-- Records for this task follows --
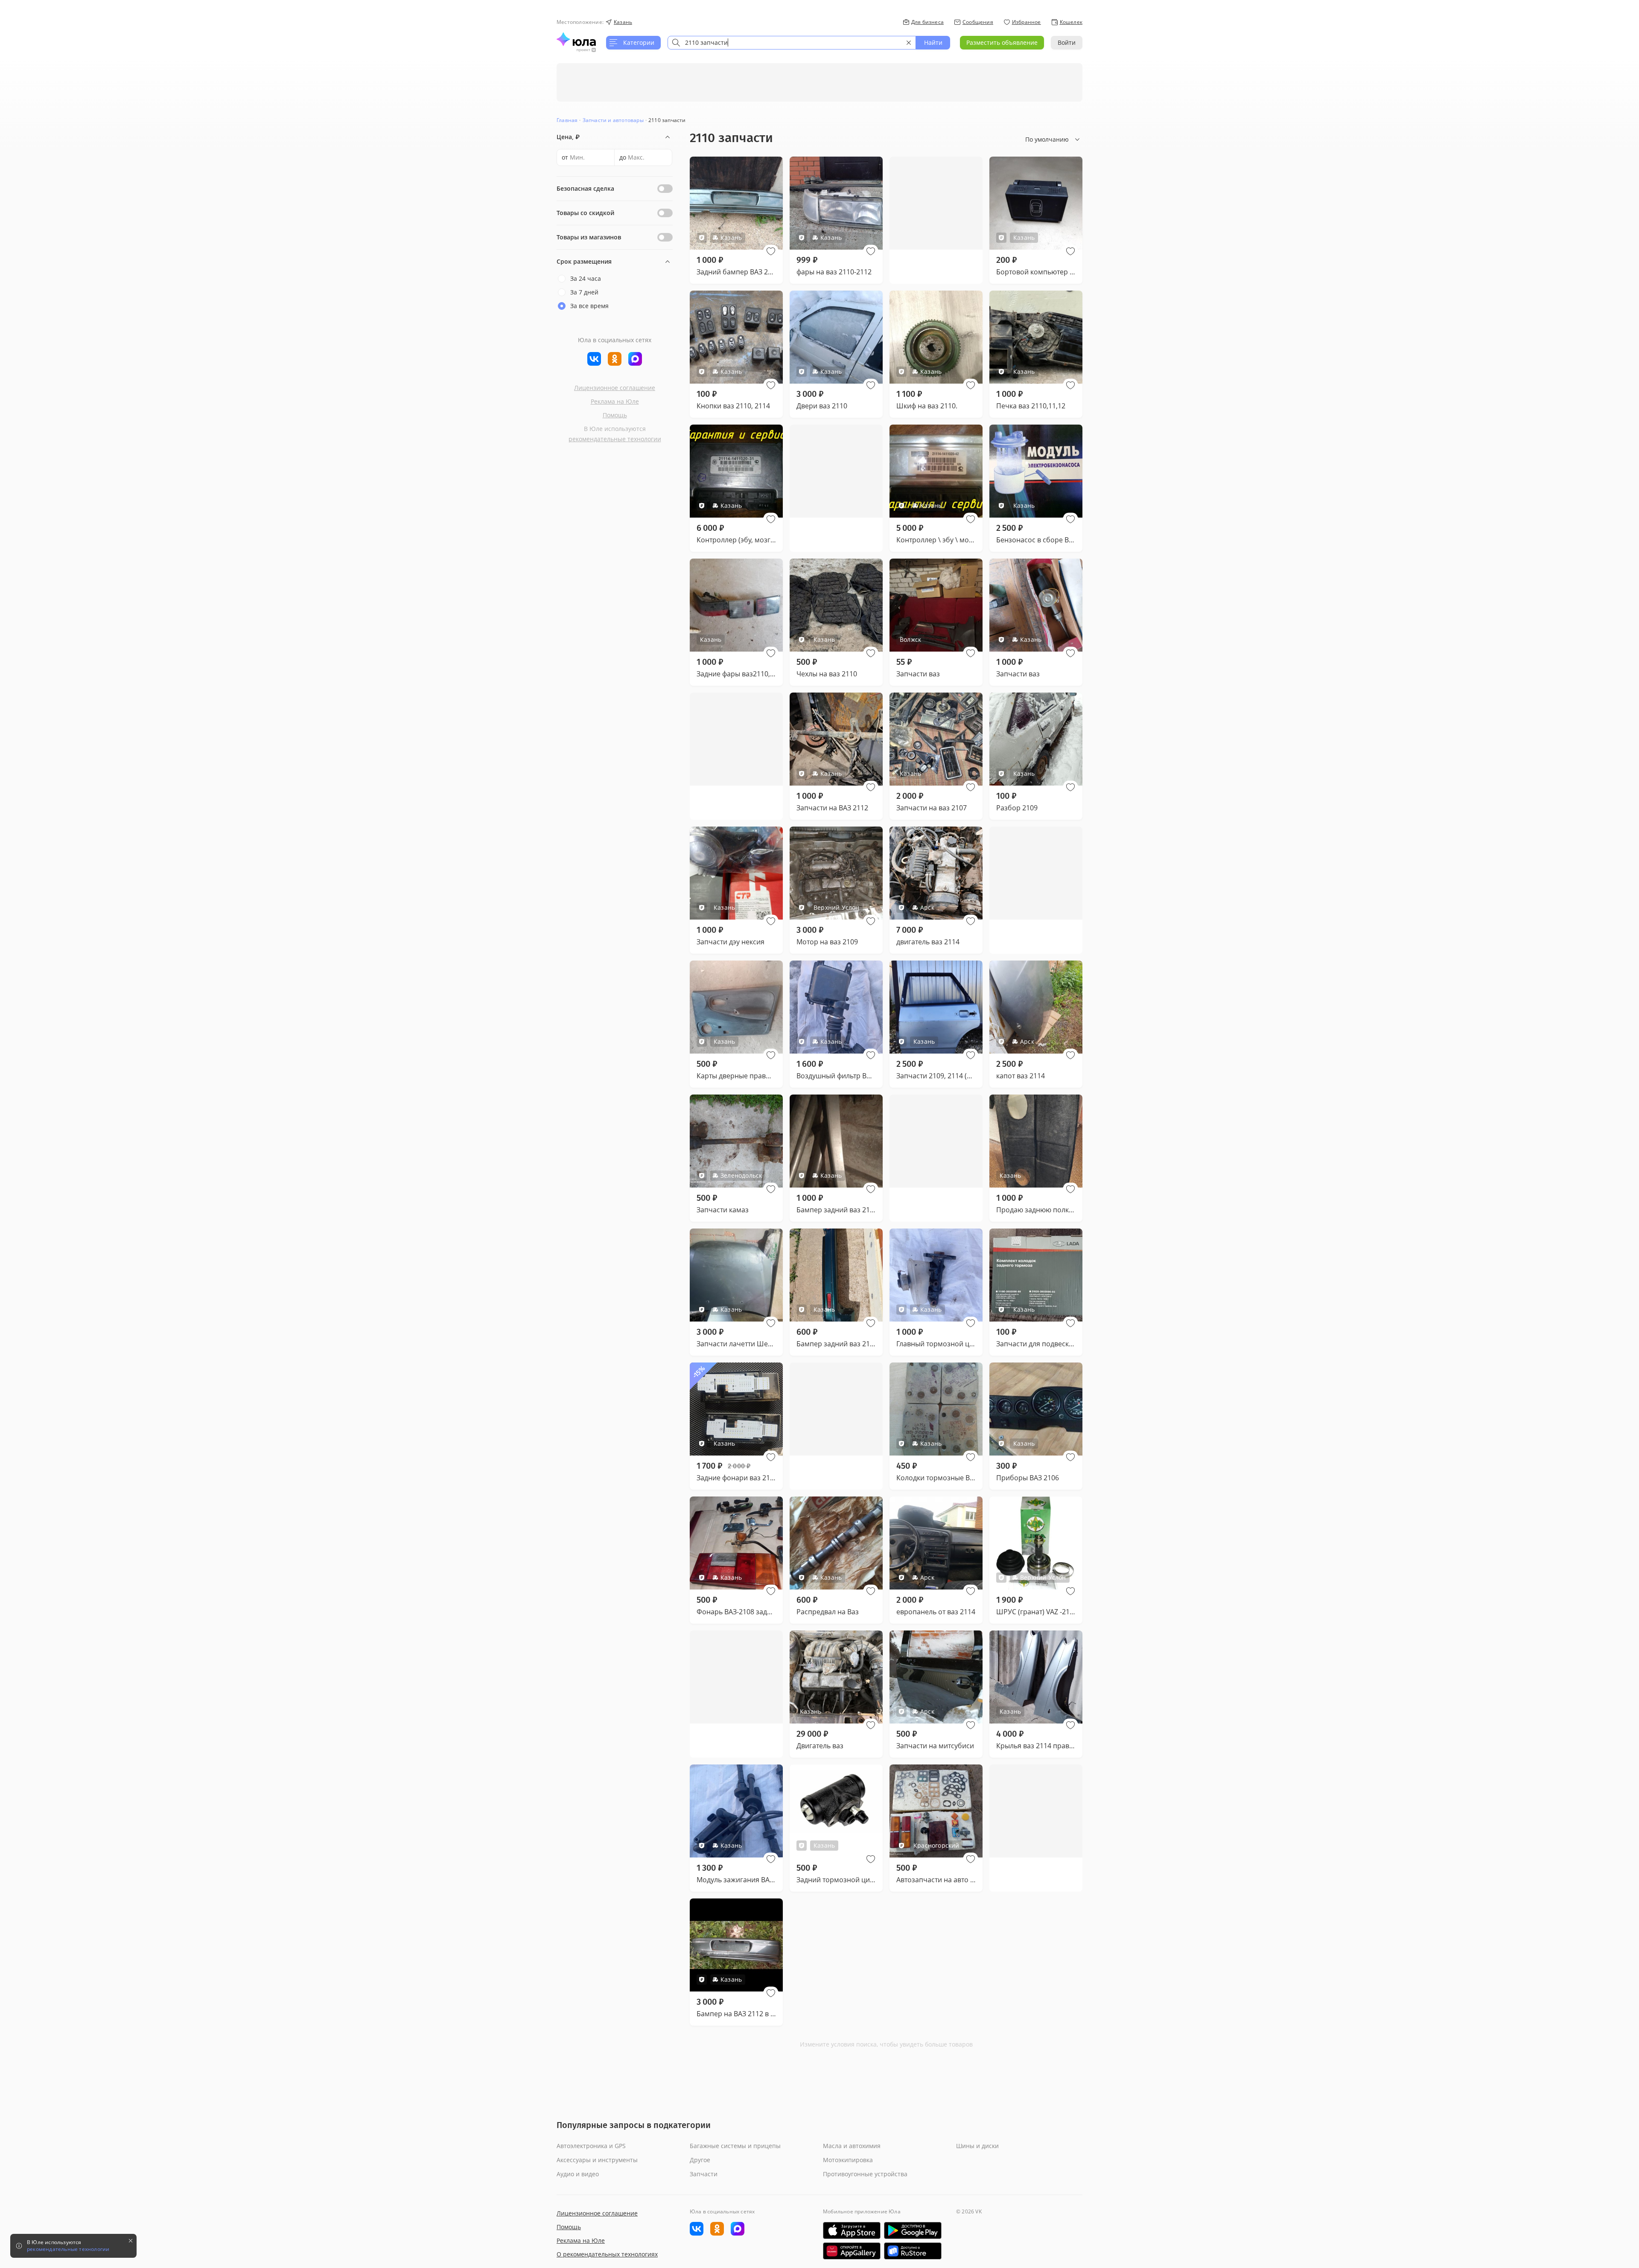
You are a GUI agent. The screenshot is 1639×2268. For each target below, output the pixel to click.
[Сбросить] (909, 42)
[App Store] (852, 2230)
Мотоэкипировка (848, 2160)
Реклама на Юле (615, 401)
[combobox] (792, 42)
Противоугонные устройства (865, 2174)
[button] (770, 251)
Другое (700, 2160)
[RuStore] (913, 2250)
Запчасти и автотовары (613, 120)
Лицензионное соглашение (614, 388)
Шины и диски (977, 2146)
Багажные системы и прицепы (735, 2146)
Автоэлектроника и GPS (591, 2146)
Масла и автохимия (852, 2146)
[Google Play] (913, 2230)
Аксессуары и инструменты (597, 2160)
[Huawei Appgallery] (852, 2250)
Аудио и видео (578, 2174)
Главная (567, 120)
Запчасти (703, 2174)
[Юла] (576, 39)
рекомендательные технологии (615, 439)
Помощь (615, 415)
-- Records for this task concluded --
What this task involves: Starting at the line with "Другое (700, 2160)" and ending at the line with "рекомендательные технологии (615, 439)", print each line of the listing above exactly, with no other lines.

Solution:
Другое (700, 2160)
[RuStore] (913, 2250)
Запчасти и автотовары (613, 120)
Лицензионное соглашение (614, 388)
Шины и диски (977, 2146)
Багажные системы и прицепы (735, 2146)
Автоэлектроника и GPS (591, 2146)
Масла и автохимия (852, 2146)
[Google Play] (913, 2230)
Аксессуары и инструменты (597, 2160)
[Huawei Appgallery] (852, 2250)
Аудио и видео (578, 2174)
Главная (567, 120)
Запчасти (703, 2174)
[Юла] (576, 39)
рекомендательные технологии (615, 439)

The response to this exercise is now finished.